(Excerpted data):
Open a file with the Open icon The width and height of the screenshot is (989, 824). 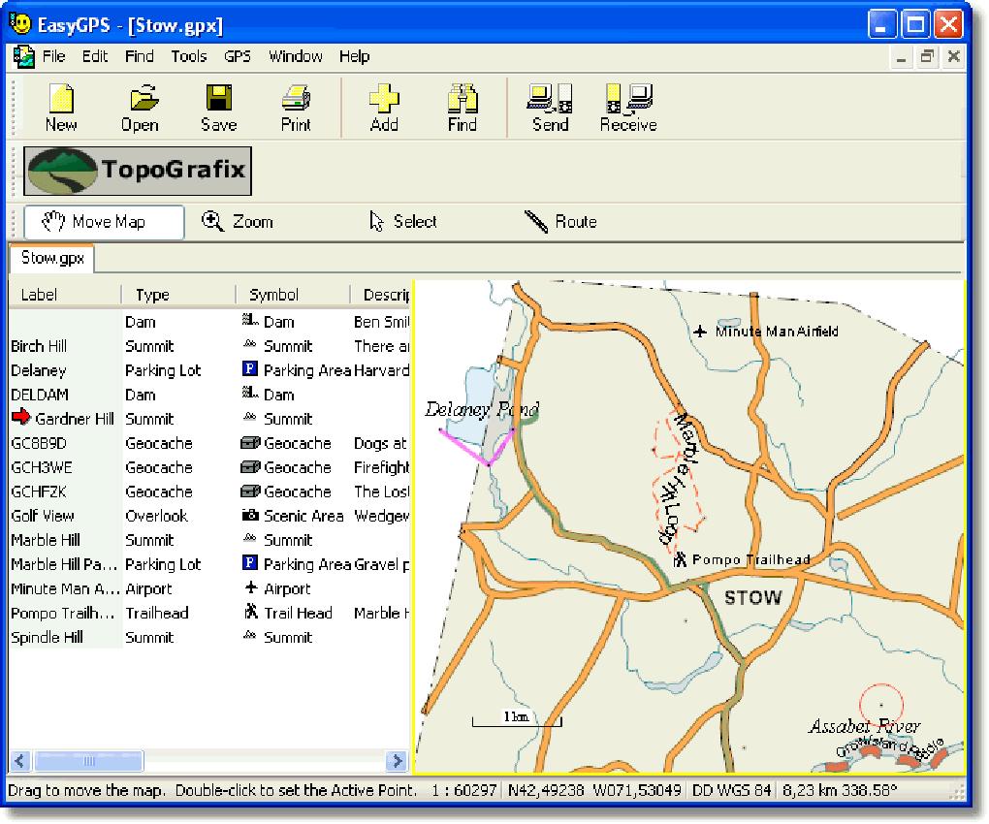tap(141, 107)
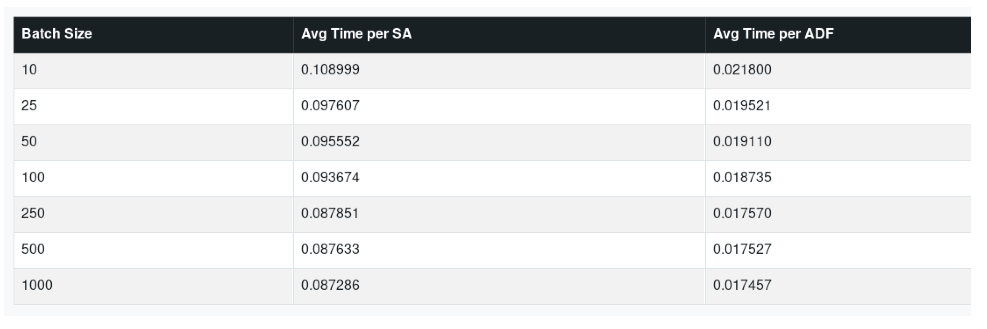Select the batch size 25 cell

pos(29,105)
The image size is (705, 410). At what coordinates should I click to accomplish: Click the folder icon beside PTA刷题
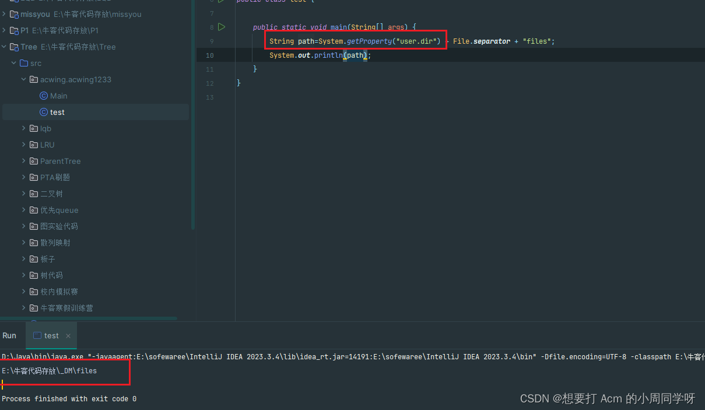click(33, 177)
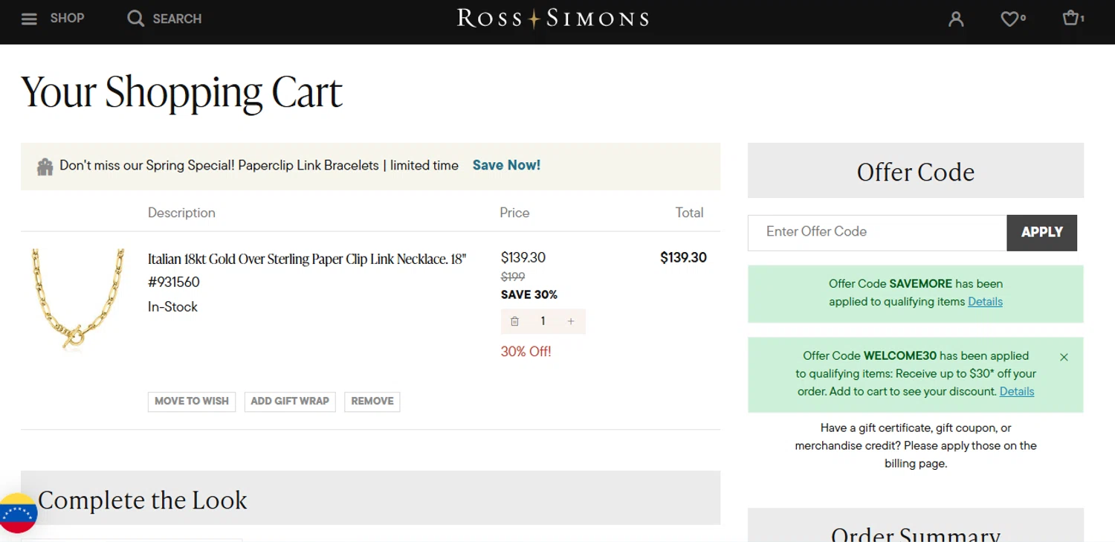This screenshot has width=1115, height=542.
Task: Click the Move to Wish button
Action: click(x=192, y=401)
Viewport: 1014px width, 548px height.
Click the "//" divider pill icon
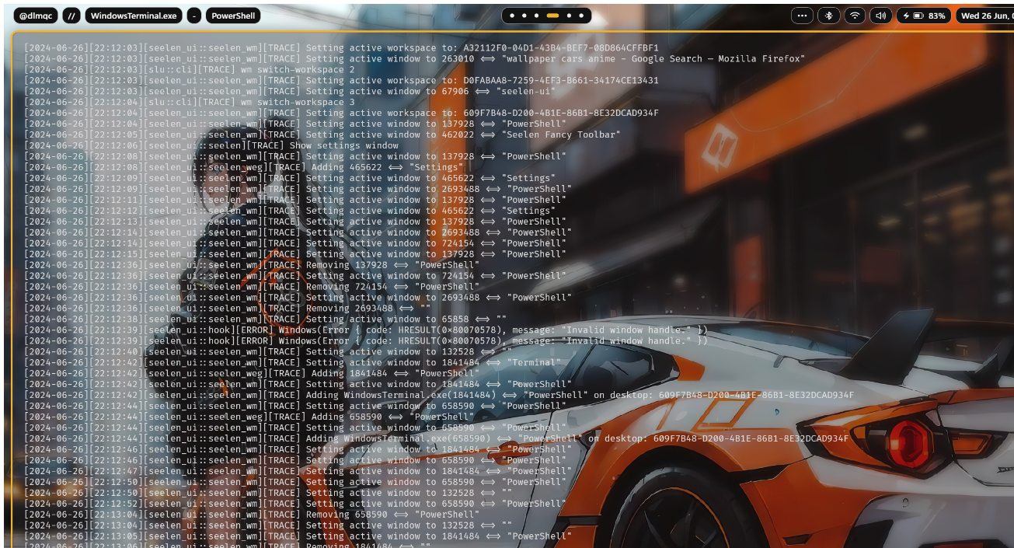[x=71, y=16]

(What you should do):
The lines to retype begin with the one containing "Viewport: 1014px width, 548px height." and end with the last line of the records. Reproduce them exactly and omit the pictures.

(Task answer):
Viewport: 1014px width, 548px height.
Click the "//" divider pill icon
[x=71, y=16]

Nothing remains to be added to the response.